▶ [Document segment]
GENEVA / DAKAR, 3 May 2018 (UN News): Drought, high food prices and conflict are set to drive millions of people into acute hunger and malnutrition in parts of West Africa’s Sahel, if the global community does not act now, three United Nations agencies warned today.
The Food and Agriculture Organization (FAO), the UN Children’s Agency (UNICEF) and the World Food Programme (WFP), said that poor rainfall in pastoralist areas of southern Mauritania, northern Senegal, and parts of Mali, Niger, Burkina Faso and Chad in 2017, had ruined livestock and harvest and affected livelihoods, leading to an early onset of the hunger season.
The Sahel region has also seen increased insecurity and an intensification in armed conflict that is disrupting basic services and livelihoods, affecting social cohesion and forcing tens of thousands to flee their homes.
Over 1.6 million children are at risk
Five million people will require food and livelihoods assistance through what is expected to be the worst lean season in four years, according to the latest food security analysis – Cadre Harmonisé – released in March. Assessments show that many families would have exhausted their food reserves in April. Normally, this would happen between June and September.
“We are hearing of people cutting down the number of daily meals and children dropping out of school,” said Abdou Dieng, the Regional Director of WFP for West Africa and Central.
“Those are telling signs of a looming disaster that the world cannot continue to ignore.”
Across the six countries, over 1.6 million children are at risk of severe acute malnutrition this year, 50 per cent more than in the Sahel’s last major nutrition crisis in 2012. Food insecurity, inadequate dietary practices at home for young children and mothers, lack of access to safe water and sanitation, as well as armed conflict and population displacement, cause high levels of malnutrition among children.
“It is tragic that the same mothers are coming back to the clinics year after year with their children for treatment of severe acute malnutrition, this year in even greater numbers” said Marie-Pierre Poirier, UNICEF’s Regional Director for West and Central Africa.
“We can break this cycle if we invest now in building resilience – making families, communities and national authorities better equipped to prevent and deal with similar shocks in the future.”

▶ [What this exercise asks]
a) For the news report on hunger in the Sahel, mark each statement yes or no and quote the words of the report that decide it. (i) Poor rainfall in 2017 led to an early start of the hunger season. (ii) Families in the region normally run out of food reserves in April. (iii) The number of children at risk of severe acute malnutrition this year is 50 per cent higher than in the 2012 crisis.
b) Carry on the news report on hunger in the Sahel from the point where it stops.

▶ [Listed entries]
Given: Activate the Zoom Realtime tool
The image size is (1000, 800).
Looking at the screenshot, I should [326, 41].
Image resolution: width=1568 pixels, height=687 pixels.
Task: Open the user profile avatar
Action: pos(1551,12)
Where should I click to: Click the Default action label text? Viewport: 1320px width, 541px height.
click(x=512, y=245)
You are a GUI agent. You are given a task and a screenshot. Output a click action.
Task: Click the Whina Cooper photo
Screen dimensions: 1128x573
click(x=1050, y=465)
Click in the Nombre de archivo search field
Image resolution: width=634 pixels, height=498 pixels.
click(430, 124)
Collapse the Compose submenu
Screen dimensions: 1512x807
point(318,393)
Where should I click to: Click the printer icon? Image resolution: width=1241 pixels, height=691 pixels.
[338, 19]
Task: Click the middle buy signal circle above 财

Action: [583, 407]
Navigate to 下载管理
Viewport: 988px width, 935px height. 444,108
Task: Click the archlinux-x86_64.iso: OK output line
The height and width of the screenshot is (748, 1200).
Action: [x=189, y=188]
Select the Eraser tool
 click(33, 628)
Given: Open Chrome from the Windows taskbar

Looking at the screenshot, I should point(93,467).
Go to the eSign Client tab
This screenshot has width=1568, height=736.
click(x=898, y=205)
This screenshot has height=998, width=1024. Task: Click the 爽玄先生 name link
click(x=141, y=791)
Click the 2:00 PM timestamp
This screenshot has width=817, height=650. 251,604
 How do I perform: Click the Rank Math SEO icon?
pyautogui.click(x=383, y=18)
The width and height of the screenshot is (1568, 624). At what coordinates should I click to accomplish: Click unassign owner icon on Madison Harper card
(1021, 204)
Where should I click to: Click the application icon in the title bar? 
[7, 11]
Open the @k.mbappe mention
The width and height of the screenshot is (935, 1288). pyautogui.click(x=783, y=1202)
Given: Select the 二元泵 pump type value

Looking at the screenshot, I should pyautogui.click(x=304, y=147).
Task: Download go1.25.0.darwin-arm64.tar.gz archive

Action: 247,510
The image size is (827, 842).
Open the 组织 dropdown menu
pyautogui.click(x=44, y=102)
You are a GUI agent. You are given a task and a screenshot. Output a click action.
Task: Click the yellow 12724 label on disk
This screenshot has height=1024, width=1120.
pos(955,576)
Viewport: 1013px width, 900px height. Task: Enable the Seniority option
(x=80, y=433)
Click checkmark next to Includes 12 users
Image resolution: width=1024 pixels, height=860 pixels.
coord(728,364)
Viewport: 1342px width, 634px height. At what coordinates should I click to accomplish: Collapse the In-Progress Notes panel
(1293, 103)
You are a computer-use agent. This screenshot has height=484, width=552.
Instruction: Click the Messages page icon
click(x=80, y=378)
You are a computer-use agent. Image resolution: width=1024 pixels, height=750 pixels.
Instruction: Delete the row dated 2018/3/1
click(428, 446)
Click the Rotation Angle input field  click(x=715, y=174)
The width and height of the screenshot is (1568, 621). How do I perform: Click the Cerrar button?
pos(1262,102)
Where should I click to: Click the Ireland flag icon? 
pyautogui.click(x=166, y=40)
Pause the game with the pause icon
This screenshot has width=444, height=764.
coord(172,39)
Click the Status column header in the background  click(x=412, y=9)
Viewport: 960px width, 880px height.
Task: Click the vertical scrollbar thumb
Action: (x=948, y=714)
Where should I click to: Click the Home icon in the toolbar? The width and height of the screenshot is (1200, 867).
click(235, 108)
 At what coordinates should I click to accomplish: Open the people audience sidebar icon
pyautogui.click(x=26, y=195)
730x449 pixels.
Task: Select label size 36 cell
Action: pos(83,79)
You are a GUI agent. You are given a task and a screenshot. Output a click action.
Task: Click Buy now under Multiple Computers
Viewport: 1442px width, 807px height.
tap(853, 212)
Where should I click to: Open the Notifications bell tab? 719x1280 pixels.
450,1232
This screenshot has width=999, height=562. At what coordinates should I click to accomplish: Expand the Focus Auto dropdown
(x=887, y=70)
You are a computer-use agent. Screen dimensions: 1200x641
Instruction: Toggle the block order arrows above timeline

▶ [Answers provided]
a)
(i) Yes: "leading to an early onset of the hunger season."
(ii) No: "Normally, this would happen between June and September."
(iii) Yes: "over 1.6 million children are at risk of severe acute malnutrition this year, 50 per cent more than in the Sahel’s last major nutrition crisis in 2012."

b)
Long-term interventions needed
A reduction in pasture availability has led to early transhumance this year, up to four months earlier than usual. This is caused by a high concentration of animals, intensified by border crossing restrictions and adverse regulations constraining pastoralists’ movements, which in turn has made a highly insecure region even more fragile.
“Building resilience is at the top of FAO’s agenda. What will help stabilize the Sahel is support for pastoralists and agro-pastoralists, during this lean season and in the future, to cope with shocks that include climate change and conflicts” said Coumba Sow, FAO Sub-Regional Coordinator for Resilience in West Africa and the Sahel.
UNICEF, FAO and WFP have developed a joint response to cover food needs, protect livelihoods and fight malnutrition in the short term to address immediate needs and reduce the impact of the looming crisis. At the same time, longer-term interventions, such as ensuring availability, access and use of local food resources, health, and other social services to secure the healthy development and growth of children are crucial to make households, communities and national systems more prepared to prevent and deal with similar shocks in the future.
The three UN agencies are calling for urgent support from all partners, including donors, to help mitigate the current and impeding deterioration in the Sahel. WFP needs a total of US$ 284 million for its lean season response to provide food and nutrition assistance, to 3.5 million people. UNICEF requires US$ 264 million to reach 989,000 children at risk of severe acute malnutrition with therapeutic food and to provide access to water and sanitation facilities and education services until the end of the year. FAO needs US$ 128 million, of which US$ 45 million is for urgent activities to prevent the situation from further deteriorating for 2.5 million pastoralists and agro-pastoralists in early departure and high livestock concentration areas.